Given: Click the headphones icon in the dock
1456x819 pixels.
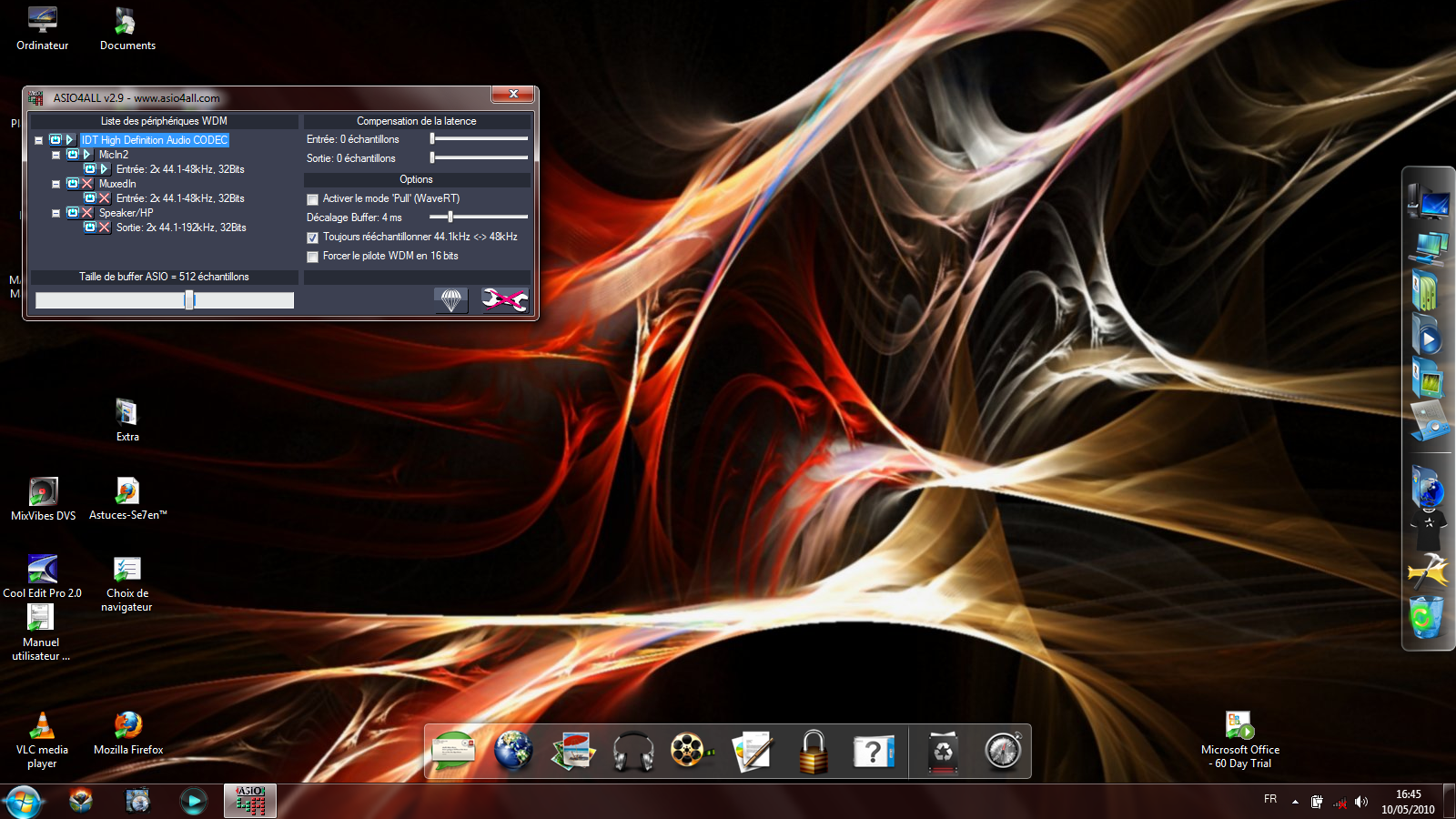Looking at the screenshot, I should click(x=633, y=752).
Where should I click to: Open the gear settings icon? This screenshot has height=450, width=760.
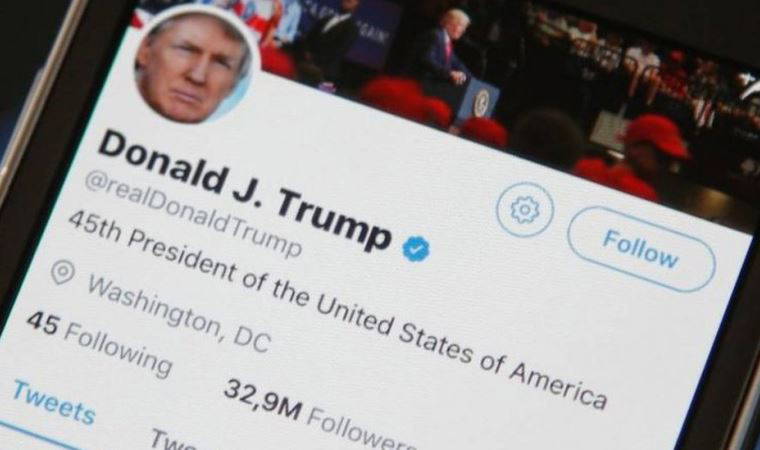click(524, 209)
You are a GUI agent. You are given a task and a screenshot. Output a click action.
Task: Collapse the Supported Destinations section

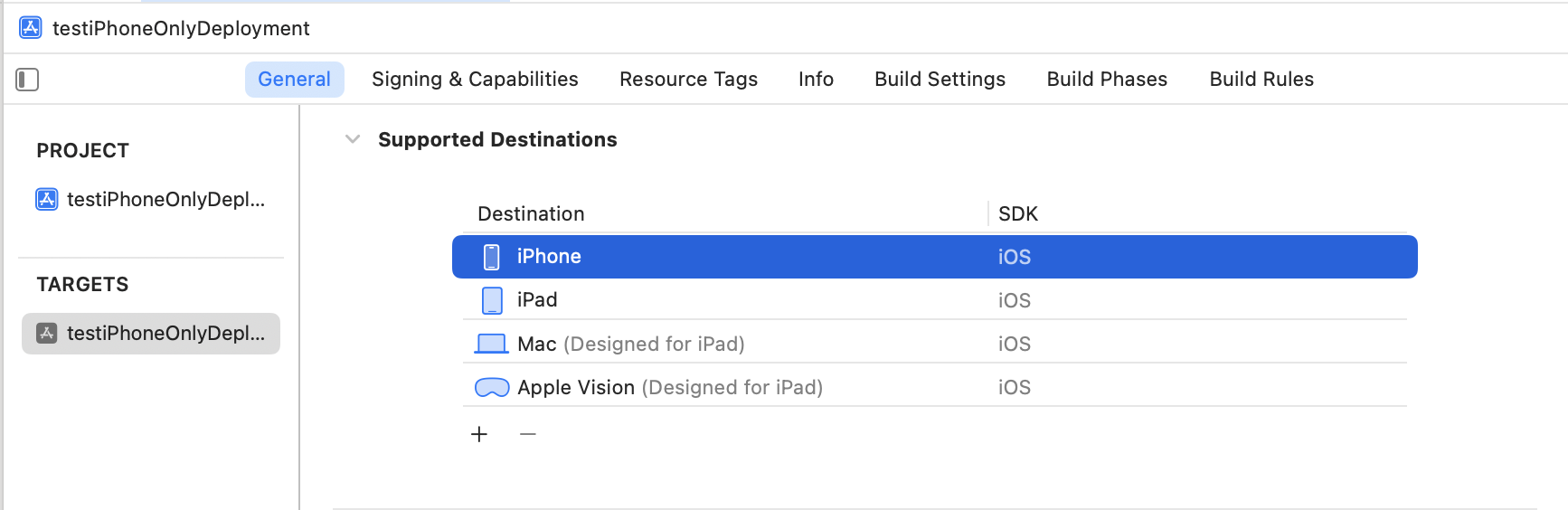tap(353, 139)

= = = = = = =

:: DESCRIPTION OF THE TASK ::
Everything from the line containing "Task: Collapse the" through the last line of the entries is to be output exactly as written, minus any pictures.

:: RESPONSE BELOW ::
Task: Collapse the Supported Destinations section

tap(353, 139)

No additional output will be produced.